Five treatment strategies were used in the hospital, including Resochin, Lopinavir, Arbidol, Recombinant Human Interferon, Hormonotherapy and Human immunoglobulin (Table 2). Lopinavir (100%) and recombinant Human Interferon (almost 100%) were most used in two groups. More patients were treated with Resochin and Human immunoglobulin in short-term hospital stay compared to long-term stay(P < 0.001).
Table 2
Treatments of COVID-19 patients in two groups
Characteristic | Short-term hospital stay (≤ 10 days) (n = 61) | Long-term hospital stay (> 10 days) (n = 48) | P value |
Treatments |
Resochin | 45(73.8%) | 37(77.1%) | < 0.001 |
Lopinavir | 61(100.0%) | 48 (100.0%) | 0.213 |
Arbidol | 55(90.2%) | 47 (97.9%) | 0.212 |
Recombinant Human Interferon | 61(100.0%) | 47 (97.9%) | 0.904 |
Hormonotherapy | 6 (9.8%) | 8(16.7%) | 0.441 |
Human immunoglobulin | 44(72.1%) | 31(68.9%) | < 0.001 |
Time from onset to fever | 1.0 ± 1.0 | 1.0 ± 1.0 | 0.360 |
Time from onset to cough | 2.0 ± 1.0 | 1.0 ± 1.0 | 0.190 |
Time from onset to COVID-19 negative | 7.0 ± 4.0 | 20.0 ± 6.0 | < 0.001 |
Time from onset to discharge | 9.0 ± 3.0 | 21.5 ± 7.0 | < 0.001 |
So, significant differences between the groups were found for patient’s age, blood routine markers (WBC, Hemoglobin, Monocyte and MLR), treatment scheme (Resochin and Human immunoglobulin), the mean time from illness onset to COVID-19 negative, 7 days in short-term stay and 20 days in long-term stay.
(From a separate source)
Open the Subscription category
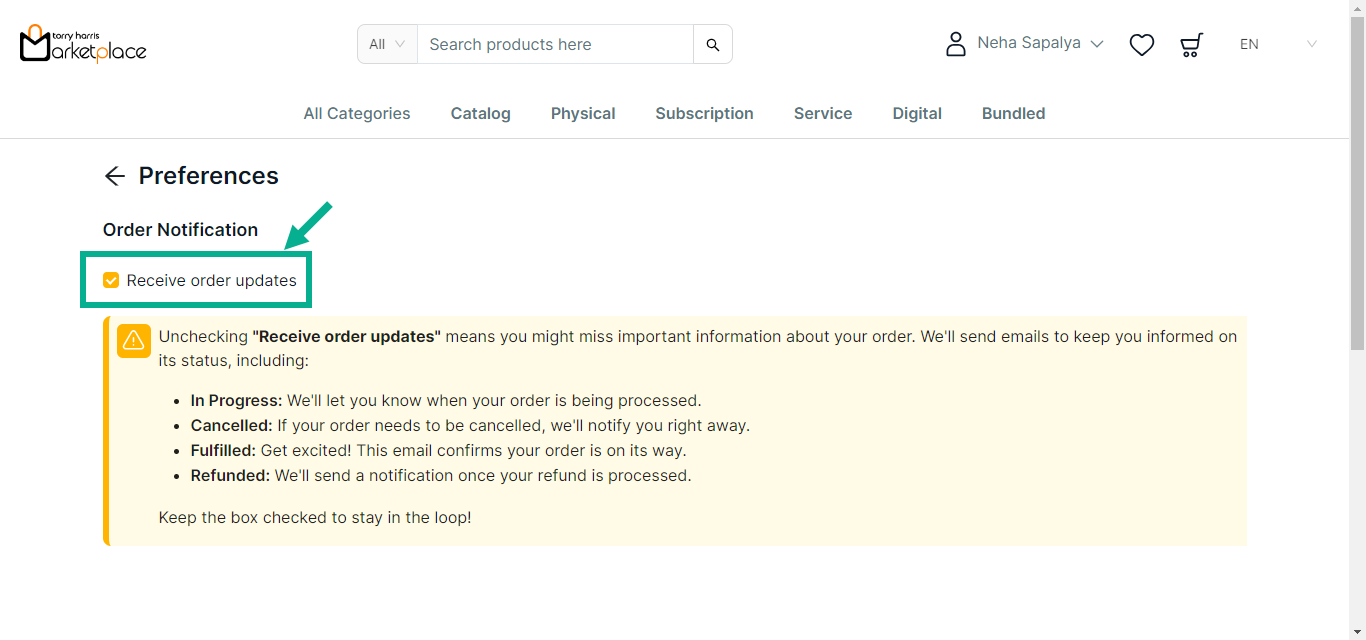Viewport: 1366px width, 640px height. (704, 114)
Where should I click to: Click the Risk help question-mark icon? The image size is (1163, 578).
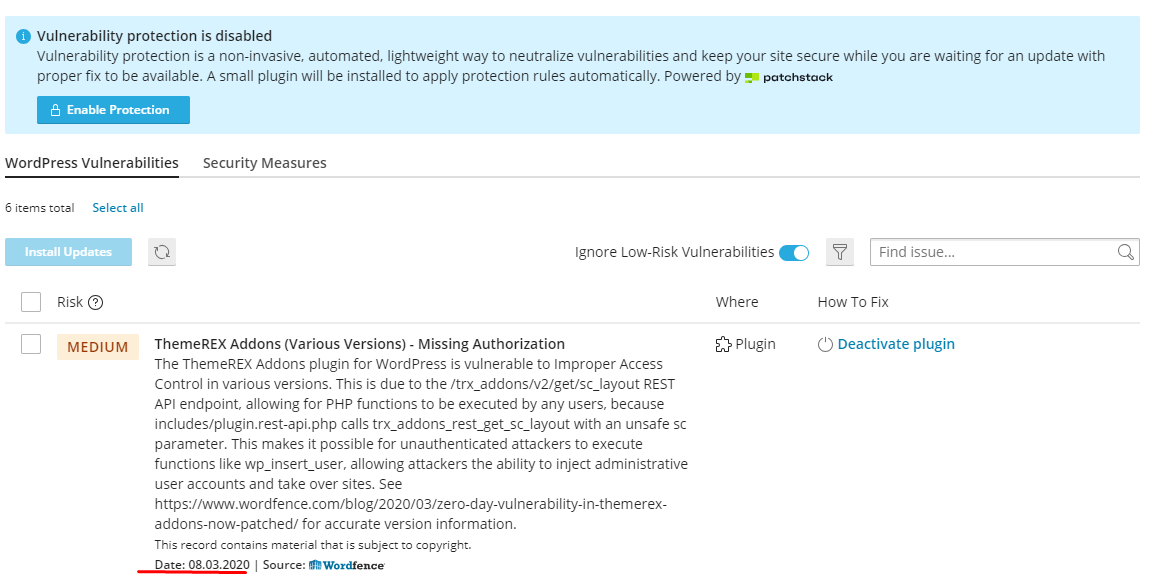click(95, 302)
The mean time from onset to discharge was 9.0 days in short-term stay and 21.5 days in long-term stay (Table 2).
Identifying Independent Risk Factors for short-term and long-term hospital stay
Clinical variables including age, blood routine markers (WBC, Hemoglobin, Monocyte, MLR and CRP), were included in the univariable analysis. As shown in Table 3, all above parameters except Hemoglobin were independent predictors associated with higher risk of long-term hospital stay. Multivariate logistic regression analysis showed that MLR and CRP were significantly correlated with long-term stay for COVID-19 patients (HR = 2.03, 95%CI = 1.02–5.39; P = 0.022 and HR = 1.32, 95%CI = 1.05–3.24, P = 0.045, respectively, Table 3).
Table 3
Risk factors associated with long-term hospital stay of COVID-19 patients
Variables | Univariable | Multivariable |
OR (95%CI) | P value | OR (95% CI) | P value |
Age, years | 1.09(1.01–1.21) | 0.047 | NA | NA |
WBC | 1.12(1.09–1.35) | 0.028 | NA | NA |
Hemoglobin | 1.03(0.96–1.06) | 0.053 | NA | NA |
MLR | 2.65(1.64-11) | 0.016 | 2.03(1.02–5.39) | 0.022 |
CRP | 1.58(1.04–3.68) | 0.038 | 1.32(1.05–3.24) | 0.045 |
The Accuracy, AUC, sensitivity, specificity of MLR for predicting long-term hospital stay were 0.7, 0.72,68.9% and 70.8%, respectively (Table 4 and Fig. 1), with the optimal cutoff value 0.31. The optimal cutoff value of CRP was 19.3 mg/L. The Accuracy, AUC, sensitivity, specificity was 0.69,0.67, 65.6% and 72.9%, respectively (Table 4 and Fig. 2).